### TASK DETAILS
Print the material underneath in full, keeping every line exactly as it is.

### DATA SUPPLIED
-=-=-=-=-

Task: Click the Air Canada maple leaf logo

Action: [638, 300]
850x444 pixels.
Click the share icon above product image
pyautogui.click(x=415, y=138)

-=-=-=-=-

### EXERCISE RESULT
Task: Click the Air Canada maple leaf logo

Action: [638, 300]
850x444 pixels.
Click the share icon above product image
pyautogui.click(x=415, y=138)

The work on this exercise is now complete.